ECLI:NL:OGHACMB:2022:171
Gemeenschappelijk Hof van Justitie van Aruba, Curaçao, Sint Maarten en van Bonaire, Sint Eustatius en Saba
- Hoger beroep
- R. Veldhuisen
- M.J. de Kort
- R.L.M. van Opstal
- Rechtspraak.nl
Niet-ontvankelijkheid van hoger beroep wegens verkeerd rechtsmiddel ingesteld
In deze zaak heeft het Gemeenschappelijk Hof van Justitie van Aruba, Curaçao, Sint Maarten en van Bonaire, Sint Eustatius en Saba op 27 juni 2022 uitspraak gedaan in hoger beroep. De verdachte, die in eerste aanleg was veroordeeld tot een gevangenisstraf van 8 maanden, heeft op 17 juni 2020 hoger beroep ingesteld tegen het vonnis van het Gerecht in eerste aanleg van Aruba, dat op 4 juni 2020 was gewezen. Het Hof heeft vastgesteld dat het vonnis in eerste aanleg bij verstek was gewezen en dat de raadsman van de verdachte, mr. D.G. Illes, in plaats van hoger beroep het rechtsmiddel van verzet had moeten aanwenden, zoals vereist door artikel 429 lid 2 van het Wetboek van Strafvordering van Aruba. Hierdoor is het hoger beroep niet ontvankelijk verklaard.

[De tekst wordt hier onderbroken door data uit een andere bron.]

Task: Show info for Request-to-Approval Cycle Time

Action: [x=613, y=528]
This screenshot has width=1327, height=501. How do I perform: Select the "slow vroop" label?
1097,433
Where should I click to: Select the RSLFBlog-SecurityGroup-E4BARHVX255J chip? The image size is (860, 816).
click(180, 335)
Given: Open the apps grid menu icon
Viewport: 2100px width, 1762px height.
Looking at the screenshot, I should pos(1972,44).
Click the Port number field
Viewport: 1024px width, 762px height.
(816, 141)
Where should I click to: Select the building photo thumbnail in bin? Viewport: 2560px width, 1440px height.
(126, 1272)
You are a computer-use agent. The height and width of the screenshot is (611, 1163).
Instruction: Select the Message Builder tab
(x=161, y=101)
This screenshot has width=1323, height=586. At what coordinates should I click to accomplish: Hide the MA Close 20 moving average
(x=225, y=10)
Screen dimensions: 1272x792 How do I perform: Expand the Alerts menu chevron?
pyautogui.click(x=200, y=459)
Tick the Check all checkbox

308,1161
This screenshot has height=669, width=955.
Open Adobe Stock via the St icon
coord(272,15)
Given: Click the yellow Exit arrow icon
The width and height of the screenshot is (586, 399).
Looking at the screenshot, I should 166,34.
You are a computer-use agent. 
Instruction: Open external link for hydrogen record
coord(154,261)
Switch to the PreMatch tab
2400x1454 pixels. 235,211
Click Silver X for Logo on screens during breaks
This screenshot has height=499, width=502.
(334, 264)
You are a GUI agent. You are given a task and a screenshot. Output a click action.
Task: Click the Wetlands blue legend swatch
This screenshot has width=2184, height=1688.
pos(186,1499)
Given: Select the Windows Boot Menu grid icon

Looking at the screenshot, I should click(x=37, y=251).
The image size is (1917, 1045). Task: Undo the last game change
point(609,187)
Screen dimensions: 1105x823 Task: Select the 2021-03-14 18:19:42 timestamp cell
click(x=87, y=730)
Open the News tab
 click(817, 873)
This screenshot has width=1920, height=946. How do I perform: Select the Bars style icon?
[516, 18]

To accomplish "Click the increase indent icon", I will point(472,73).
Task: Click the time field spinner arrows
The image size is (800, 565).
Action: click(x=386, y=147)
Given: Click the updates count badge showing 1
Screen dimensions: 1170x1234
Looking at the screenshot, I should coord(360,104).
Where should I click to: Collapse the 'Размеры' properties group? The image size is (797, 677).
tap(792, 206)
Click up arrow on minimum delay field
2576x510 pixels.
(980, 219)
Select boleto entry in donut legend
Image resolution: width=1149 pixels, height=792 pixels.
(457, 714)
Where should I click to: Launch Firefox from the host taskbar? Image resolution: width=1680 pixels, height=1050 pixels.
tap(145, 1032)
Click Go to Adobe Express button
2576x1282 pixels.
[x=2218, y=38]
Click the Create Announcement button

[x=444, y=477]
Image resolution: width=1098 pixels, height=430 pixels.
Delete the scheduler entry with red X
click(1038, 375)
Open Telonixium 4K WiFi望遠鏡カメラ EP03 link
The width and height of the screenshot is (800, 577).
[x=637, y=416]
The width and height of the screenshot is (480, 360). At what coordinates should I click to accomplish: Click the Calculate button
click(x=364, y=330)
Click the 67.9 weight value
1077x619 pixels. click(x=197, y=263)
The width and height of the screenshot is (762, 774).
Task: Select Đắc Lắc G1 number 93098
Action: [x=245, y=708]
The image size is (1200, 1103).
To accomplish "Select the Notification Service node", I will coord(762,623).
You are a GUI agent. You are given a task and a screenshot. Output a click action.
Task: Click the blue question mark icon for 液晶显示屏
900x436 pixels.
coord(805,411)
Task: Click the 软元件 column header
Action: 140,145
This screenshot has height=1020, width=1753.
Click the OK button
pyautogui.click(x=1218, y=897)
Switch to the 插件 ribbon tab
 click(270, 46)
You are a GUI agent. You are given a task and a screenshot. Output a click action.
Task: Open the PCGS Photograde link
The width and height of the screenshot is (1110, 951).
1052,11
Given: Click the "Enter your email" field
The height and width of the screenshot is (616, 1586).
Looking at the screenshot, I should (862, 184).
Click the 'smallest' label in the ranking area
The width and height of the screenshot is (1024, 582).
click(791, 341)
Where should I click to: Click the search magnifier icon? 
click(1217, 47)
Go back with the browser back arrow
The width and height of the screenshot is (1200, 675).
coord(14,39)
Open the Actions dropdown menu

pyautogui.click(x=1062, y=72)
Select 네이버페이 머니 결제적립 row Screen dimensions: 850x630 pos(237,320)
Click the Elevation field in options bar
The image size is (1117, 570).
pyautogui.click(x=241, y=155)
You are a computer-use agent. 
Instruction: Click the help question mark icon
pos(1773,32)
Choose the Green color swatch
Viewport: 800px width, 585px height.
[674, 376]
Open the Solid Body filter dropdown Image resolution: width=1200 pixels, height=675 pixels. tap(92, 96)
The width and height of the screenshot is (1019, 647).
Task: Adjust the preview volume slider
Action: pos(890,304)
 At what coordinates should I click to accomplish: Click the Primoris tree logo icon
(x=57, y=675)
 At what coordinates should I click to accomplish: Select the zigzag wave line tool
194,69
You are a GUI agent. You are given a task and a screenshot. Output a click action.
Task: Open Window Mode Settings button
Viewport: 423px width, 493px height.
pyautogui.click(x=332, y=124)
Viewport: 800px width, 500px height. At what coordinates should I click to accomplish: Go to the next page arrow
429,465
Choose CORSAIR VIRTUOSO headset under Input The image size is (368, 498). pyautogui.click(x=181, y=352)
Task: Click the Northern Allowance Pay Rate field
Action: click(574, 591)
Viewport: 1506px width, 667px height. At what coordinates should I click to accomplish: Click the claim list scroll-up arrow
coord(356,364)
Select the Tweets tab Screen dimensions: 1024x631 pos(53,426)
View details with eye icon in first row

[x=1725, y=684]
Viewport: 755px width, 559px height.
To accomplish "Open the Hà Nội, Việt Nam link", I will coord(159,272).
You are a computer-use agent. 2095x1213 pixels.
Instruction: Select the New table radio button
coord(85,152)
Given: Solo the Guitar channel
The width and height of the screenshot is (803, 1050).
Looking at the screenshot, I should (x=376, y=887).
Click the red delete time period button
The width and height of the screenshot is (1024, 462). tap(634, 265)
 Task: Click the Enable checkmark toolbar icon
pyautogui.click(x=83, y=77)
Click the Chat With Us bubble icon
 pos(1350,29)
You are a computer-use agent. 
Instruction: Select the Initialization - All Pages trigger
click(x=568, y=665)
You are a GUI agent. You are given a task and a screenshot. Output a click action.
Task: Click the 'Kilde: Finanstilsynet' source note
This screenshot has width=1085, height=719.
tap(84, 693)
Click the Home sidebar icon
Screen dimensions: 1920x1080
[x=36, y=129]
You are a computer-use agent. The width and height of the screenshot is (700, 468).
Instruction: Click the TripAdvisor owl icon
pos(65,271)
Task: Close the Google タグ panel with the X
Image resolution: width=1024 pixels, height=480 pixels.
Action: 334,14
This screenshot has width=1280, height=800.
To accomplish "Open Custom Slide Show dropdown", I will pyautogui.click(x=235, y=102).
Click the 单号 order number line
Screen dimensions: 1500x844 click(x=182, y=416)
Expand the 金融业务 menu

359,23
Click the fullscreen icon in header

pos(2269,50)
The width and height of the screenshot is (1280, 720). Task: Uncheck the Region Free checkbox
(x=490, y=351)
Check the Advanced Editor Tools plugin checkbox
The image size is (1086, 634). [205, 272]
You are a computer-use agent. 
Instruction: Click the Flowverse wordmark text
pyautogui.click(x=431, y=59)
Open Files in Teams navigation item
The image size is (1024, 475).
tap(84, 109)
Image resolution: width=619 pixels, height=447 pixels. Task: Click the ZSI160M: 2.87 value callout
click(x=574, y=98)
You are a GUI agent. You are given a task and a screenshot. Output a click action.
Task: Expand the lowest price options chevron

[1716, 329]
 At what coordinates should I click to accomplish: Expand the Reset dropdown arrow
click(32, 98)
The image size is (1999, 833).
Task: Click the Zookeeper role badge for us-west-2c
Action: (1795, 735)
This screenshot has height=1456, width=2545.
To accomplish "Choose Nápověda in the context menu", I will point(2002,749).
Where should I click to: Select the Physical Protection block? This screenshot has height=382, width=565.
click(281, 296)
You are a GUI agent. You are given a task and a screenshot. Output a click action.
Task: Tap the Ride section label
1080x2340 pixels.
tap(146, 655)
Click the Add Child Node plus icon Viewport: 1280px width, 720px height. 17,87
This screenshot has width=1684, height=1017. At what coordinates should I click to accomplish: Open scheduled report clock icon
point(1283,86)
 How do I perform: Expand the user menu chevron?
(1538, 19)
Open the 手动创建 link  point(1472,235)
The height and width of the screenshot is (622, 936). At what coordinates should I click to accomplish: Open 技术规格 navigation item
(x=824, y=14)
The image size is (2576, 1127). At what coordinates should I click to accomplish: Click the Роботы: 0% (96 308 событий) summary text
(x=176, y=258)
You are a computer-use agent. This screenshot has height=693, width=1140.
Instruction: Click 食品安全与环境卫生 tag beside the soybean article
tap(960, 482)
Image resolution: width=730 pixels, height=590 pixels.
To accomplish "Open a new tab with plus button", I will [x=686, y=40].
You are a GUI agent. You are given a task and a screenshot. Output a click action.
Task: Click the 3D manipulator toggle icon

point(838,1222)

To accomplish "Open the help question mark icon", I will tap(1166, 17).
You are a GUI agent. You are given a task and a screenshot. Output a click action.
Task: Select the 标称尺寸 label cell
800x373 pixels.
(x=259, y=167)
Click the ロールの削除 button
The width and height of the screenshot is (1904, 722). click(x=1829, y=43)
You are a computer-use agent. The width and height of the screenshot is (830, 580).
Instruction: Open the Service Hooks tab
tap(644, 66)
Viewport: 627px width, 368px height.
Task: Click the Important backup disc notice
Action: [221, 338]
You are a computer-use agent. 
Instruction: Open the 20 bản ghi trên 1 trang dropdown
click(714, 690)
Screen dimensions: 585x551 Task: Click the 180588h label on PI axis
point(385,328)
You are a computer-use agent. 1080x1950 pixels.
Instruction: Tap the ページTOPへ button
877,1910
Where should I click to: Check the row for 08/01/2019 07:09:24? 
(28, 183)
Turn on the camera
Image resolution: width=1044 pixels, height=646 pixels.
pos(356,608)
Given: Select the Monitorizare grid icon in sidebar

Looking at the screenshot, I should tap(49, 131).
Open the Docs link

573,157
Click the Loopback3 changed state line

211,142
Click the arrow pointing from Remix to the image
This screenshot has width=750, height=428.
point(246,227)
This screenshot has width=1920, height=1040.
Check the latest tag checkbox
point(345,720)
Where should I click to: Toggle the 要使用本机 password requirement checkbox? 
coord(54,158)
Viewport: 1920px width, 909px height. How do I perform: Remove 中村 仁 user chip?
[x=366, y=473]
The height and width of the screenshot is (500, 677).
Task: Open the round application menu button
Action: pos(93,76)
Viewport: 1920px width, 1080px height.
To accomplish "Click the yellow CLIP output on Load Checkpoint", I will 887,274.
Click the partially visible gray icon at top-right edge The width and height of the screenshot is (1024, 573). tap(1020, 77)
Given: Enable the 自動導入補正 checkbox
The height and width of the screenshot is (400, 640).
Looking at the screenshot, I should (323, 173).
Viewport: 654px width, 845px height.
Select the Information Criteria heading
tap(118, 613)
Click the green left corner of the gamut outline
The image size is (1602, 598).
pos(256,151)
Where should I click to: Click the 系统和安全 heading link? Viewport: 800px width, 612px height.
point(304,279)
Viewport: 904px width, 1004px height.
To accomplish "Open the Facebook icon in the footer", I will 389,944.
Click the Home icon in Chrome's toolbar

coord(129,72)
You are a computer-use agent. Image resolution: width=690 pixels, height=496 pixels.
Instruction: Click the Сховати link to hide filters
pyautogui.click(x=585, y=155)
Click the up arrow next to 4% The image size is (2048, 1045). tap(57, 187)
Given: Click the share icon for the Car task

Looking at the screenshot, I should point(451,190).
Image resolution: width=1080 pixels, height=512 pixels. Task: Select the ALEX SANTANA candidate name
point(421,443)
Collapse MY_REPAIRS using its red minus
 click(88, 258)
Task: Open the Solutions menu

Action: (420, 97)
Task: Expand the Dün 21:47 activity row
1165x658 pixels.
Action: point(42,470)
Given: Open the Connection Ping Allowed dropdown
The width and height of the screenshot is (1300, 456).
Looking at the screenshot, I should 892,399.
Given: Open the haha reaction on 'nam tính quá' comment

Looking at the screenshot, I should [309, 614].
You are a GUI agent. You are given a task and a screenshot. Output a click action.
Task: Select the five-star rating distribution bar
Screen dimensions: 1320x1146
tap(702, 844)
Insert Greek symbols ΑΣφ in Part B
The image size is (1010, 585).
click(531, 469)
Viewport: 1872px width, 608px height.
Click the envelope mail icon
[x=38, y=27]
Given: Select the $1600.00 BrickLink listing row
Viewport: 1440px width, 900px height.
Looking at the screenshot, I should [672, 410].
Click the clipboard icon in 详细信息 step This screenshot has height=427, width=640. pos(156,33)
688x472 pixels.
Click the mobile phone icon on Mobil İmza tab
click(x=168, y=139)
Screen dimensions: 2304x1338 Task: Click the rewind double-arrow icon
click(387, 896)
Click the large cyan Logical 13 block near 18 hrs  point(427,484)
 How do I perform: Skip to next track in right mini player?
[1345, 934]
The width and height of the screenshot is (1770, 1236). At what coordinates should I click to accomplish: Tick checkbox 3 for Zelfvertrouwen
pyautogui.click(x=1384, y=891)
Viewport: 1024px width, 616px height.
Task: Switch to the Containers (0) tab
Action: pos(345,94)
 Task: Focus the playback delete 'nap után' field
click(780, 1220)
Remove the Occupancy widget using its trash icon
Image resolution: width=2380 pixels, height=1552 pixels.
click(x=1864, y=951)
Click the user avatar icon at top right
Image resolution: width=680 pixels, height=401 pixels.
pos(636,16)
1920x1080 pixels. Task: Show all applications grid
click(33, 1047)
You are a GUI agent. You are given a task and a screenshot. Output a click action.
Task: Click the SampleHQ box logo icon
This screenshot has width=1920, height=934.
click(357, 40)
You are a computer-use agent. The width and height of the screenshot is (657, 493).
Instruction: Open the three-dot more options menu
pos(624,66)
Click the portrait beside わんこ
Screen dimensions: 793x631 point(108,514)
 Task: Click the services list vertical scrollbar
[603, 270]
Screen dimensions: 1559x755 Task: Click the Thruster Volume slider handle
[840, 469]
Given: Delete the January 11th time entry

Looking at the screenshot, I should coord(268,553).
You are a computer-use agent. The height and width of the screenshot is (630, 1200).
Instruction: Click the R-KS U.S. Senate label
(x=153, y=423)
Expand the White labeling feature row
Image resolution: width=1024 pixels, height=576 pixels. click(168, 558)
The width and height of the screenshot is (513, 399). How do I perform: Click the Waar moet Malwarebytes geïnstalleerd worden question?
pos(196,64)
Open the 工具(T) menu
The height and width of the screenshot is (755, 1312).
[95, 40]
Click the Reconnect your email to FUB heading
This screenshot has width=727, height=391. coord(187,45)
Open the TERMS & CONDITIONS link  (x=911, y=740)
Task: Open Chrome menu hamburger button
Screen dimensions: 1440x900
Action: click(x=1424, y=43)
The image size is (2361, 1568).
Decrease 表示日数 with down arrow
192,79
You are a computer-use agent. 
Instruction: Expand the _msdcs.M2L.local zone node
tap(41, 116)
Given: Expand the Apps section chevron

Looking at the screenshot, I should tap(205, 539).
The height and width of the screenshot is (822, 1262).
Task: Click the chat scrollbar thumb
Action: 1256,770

De uitspraak is gedaan door de rechters R. Veldhuisen, M.J. de Kort en R.L.M. van Opstal, met mr. E.L. den Dekker als zittingsgriffier. Het Hof heeft in zijn beslissing benadrukt dat de juiste procedurele stappen gevolgd moeten worden om ontvankelijkheid in hoger beroep te waarborgen. De verdachte is derhalve niet-ontvankelijk verklaard in het door hem ingestelde hoger beroep, wat betekent dat de eerdere veroordeling in stand blijft. Deze uitspraak is gedaan in het openbaar, waarbij de griffier aanwezig was.